God wouldn't ask a gay person to believe in the man-woman view of marriage and family if it didn't mean anything...much less someone who has more interest in pursuing celibacy with a man instead of marrying a woman.  It just doesn't add up.  Granted...this is currently something about which I currently have a good deal of anger with God.  But I know He can handle it.


Does the gay community even appreciate my involvement in the Church, or do I only count if I have a sexual partner?



OK, well…that was an attempt to describe many of my feelings in words, but it’s hard to really capture them.  There are plenty of people, organizations and shaming voices trying to tell me how to live or what to believe.  Actually, from another frame of reference, no one is telling me to do anything or believe anything.  They just use rather persuasive and shaming language.  Many might not view “equality” or “homophobia” as shaming tools.  It is for me under certain contexts.  It’s difficult to engage in conversation (especially on-line) or be around people who are simply not on the same page.  It’s difficult to feel like I belong.


I do acknowledge that all too often, this situation is difficult when I am not in my peace.  When I am not comfortable with who I am, all these voices are enhanced.  I’m trying to find my peace and be there more often.  It’s definitely hard since there are literally no answers for my own life at present.  But sometimes that peace lies in being OK with all the uncertainty and ambiguityThis includes being OK with the fact that yes, sometimes, I view some people and LGBT organizations as an enemy.  I’m not as loving and at peace when I’m just denying it all the time in order to look like a nice person.  There are those voices who say, “Let’s just all get along and respect each other.”  Yeah, I want that too; however, I do not know yet what that looks like and what role I have to play in it*.  I haven’t said much of the same thing about the LDS Church or other churches or “conservative” organizations, but that could just be because I’m unaware. 

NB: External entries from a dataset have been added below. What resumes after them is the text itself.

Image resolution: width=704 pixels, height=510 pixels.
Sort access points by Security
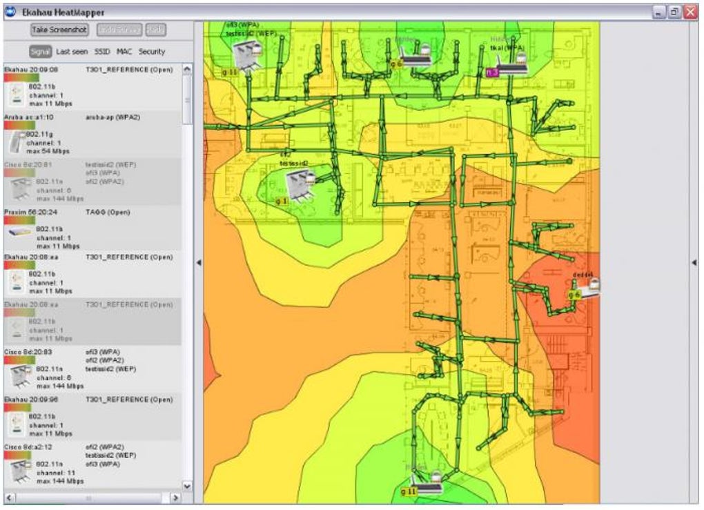(x=152, y=52)
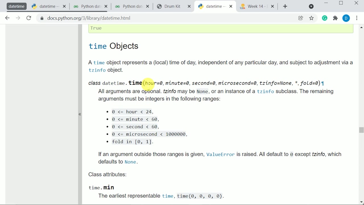The width and height of the screenshot is (364, 205).
Task: Open the Extensions puzzle icon
Action: [x=335, y=18]
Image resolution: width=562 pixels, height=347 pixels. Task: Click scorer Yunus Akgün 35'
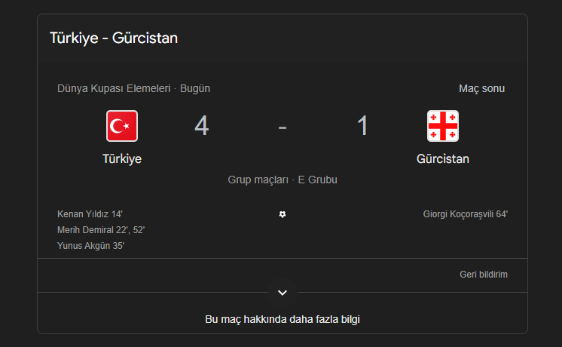tap(90, 246)
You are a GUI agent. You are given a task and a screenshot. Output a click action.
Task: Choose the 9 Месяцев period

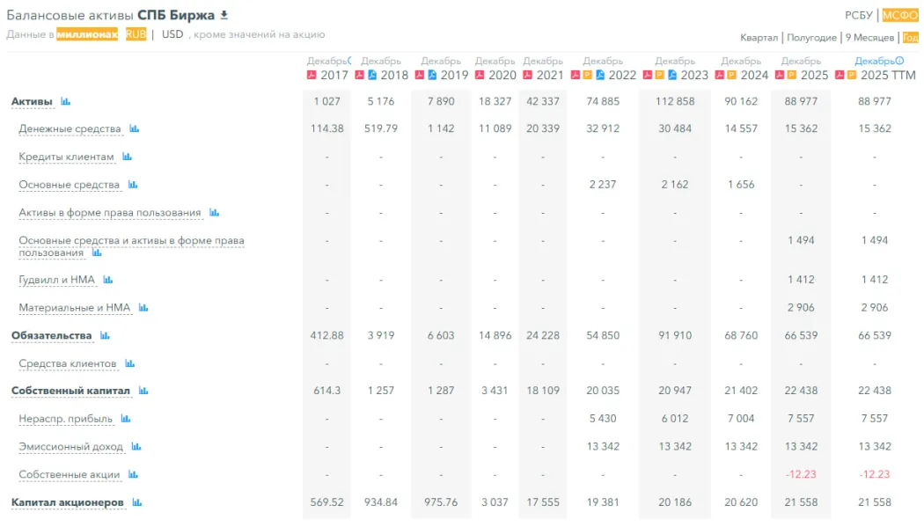click(869, 38)
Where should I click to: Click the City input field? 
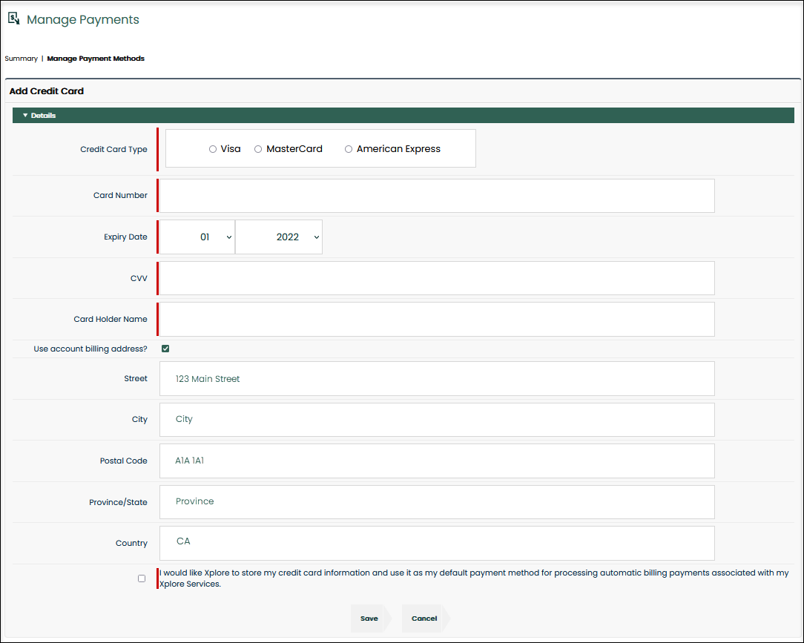click(x=437, y=420)
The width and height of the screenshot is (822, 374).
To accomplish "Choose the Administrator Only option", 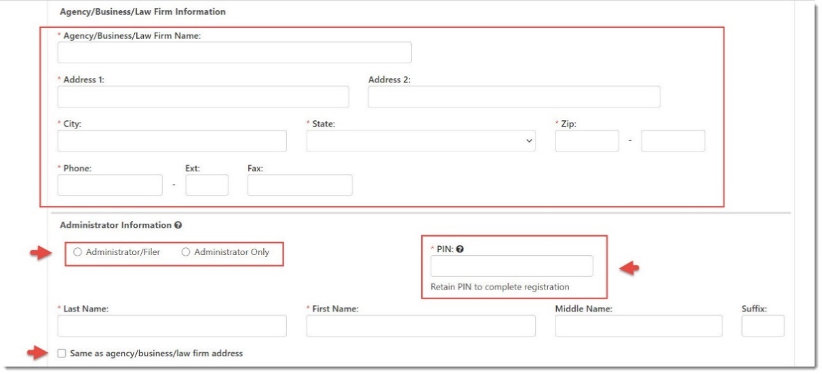I will click(x=186, y=253).
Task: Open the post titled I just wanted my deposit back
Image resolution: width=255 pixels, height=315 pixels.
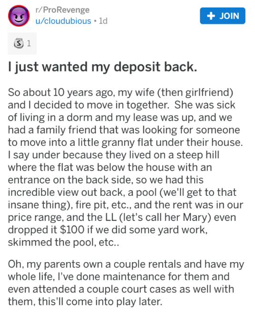Action: (x=102, y=67)
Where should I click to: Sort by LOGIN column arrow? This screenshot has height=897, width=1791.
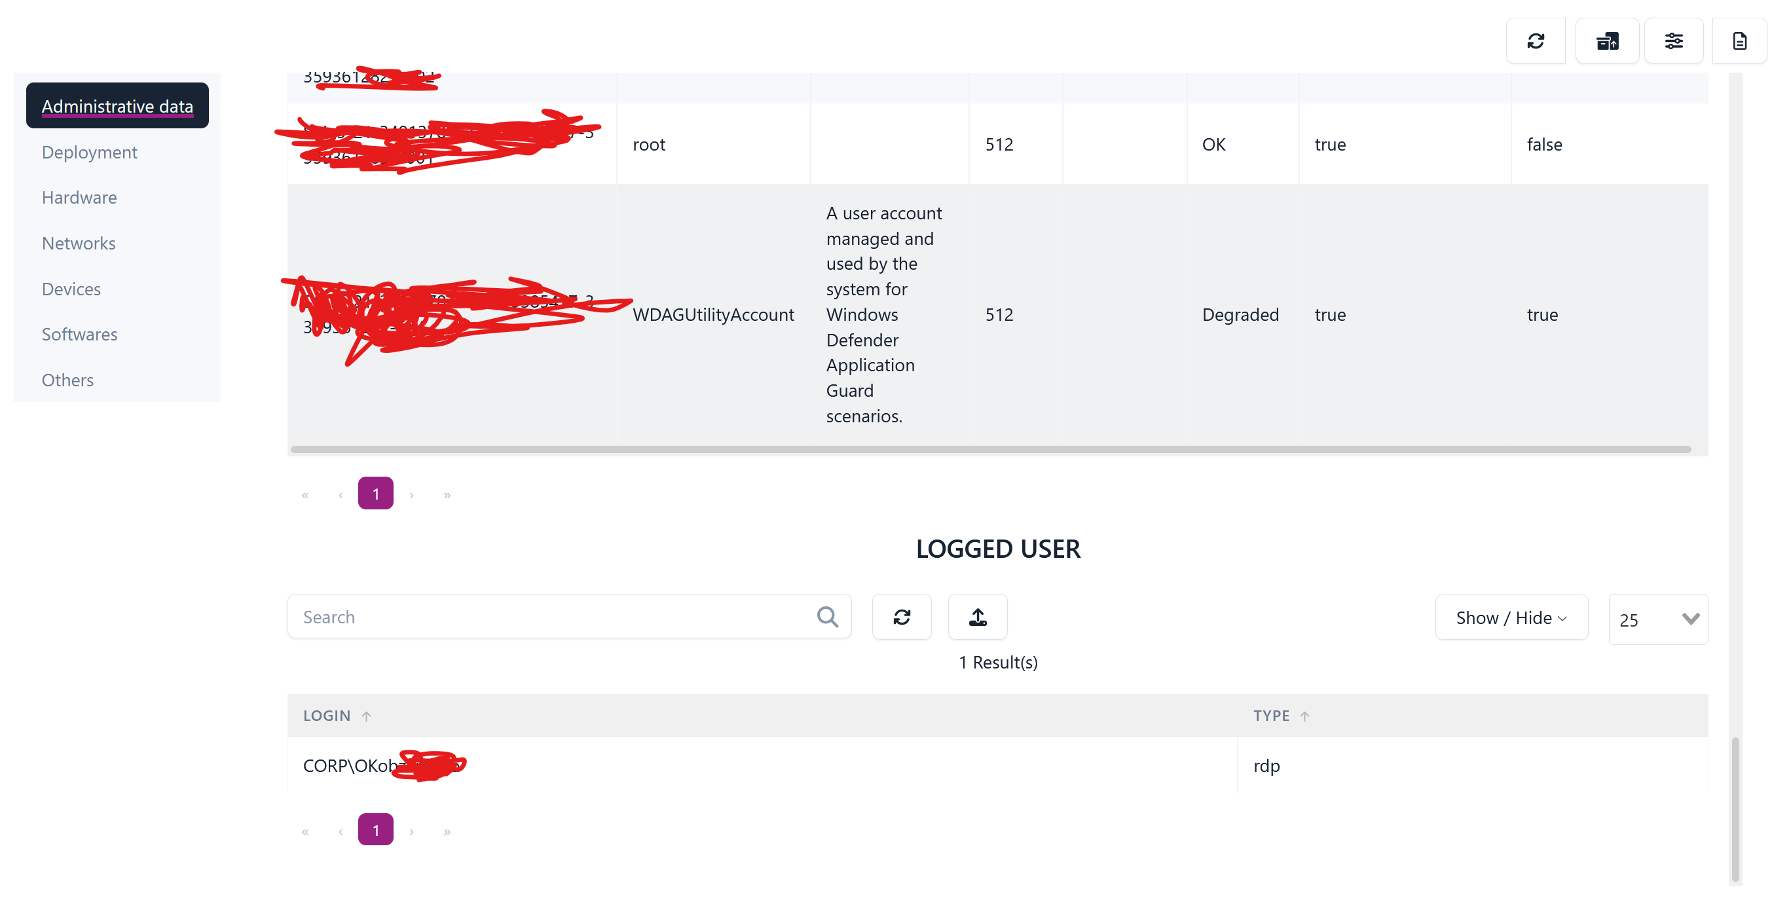click(x=366, y=716)

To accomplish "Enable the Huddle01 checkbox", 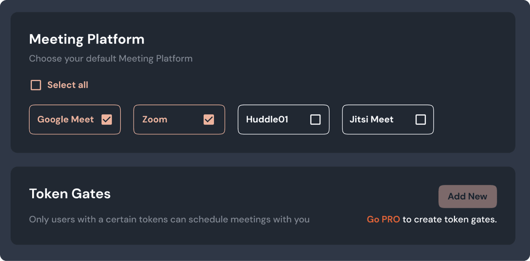I will 315,119.
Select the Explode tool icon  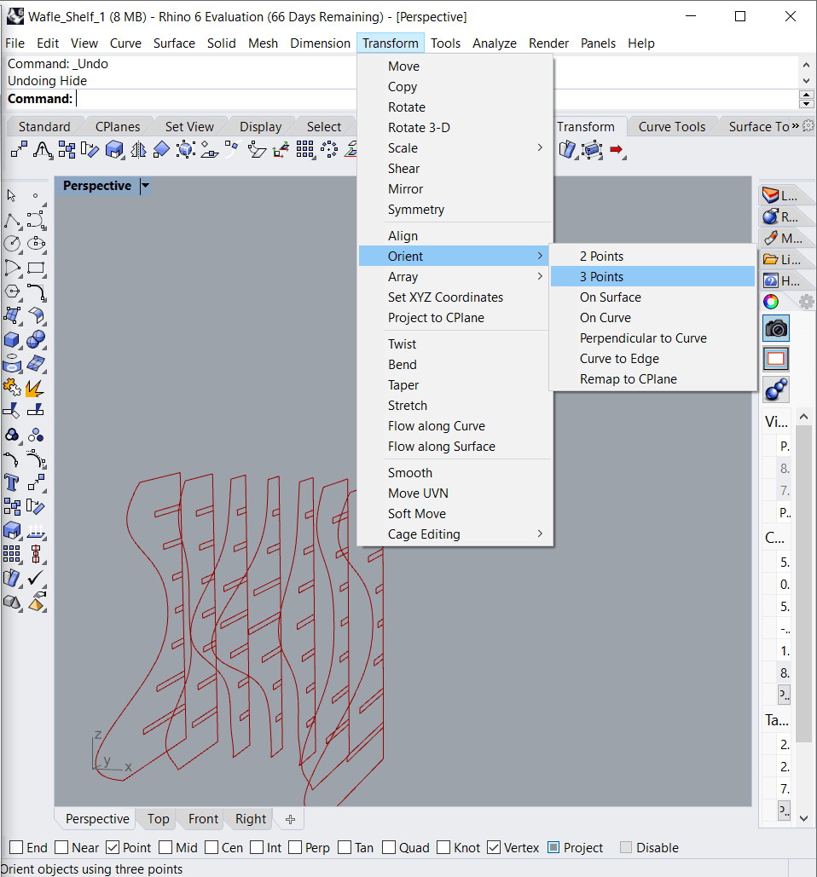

In between starting this post and finishing it, I came across a brilliant article that encouraged me to cast off the expectations of what I thought life would look like or what it should look like.  In the Church, there tends to be a single lens through which we view life (mission, marriage, kids, etc.).  Yet there may be other, equally worthy life pursuits**.  There may not currently be a place for what I want, but perhaps through trust in God and myself, I can create it.

(*I acknowledge that we would not be where we are today without the organizations that I struggle with.  I honor that and I am thankful for it).


(**I understand that a same-sex marriage or similar relationship my really be in God’s plan for some and for specific purposes, but I’m mostly referring to multiple avenues within the Church).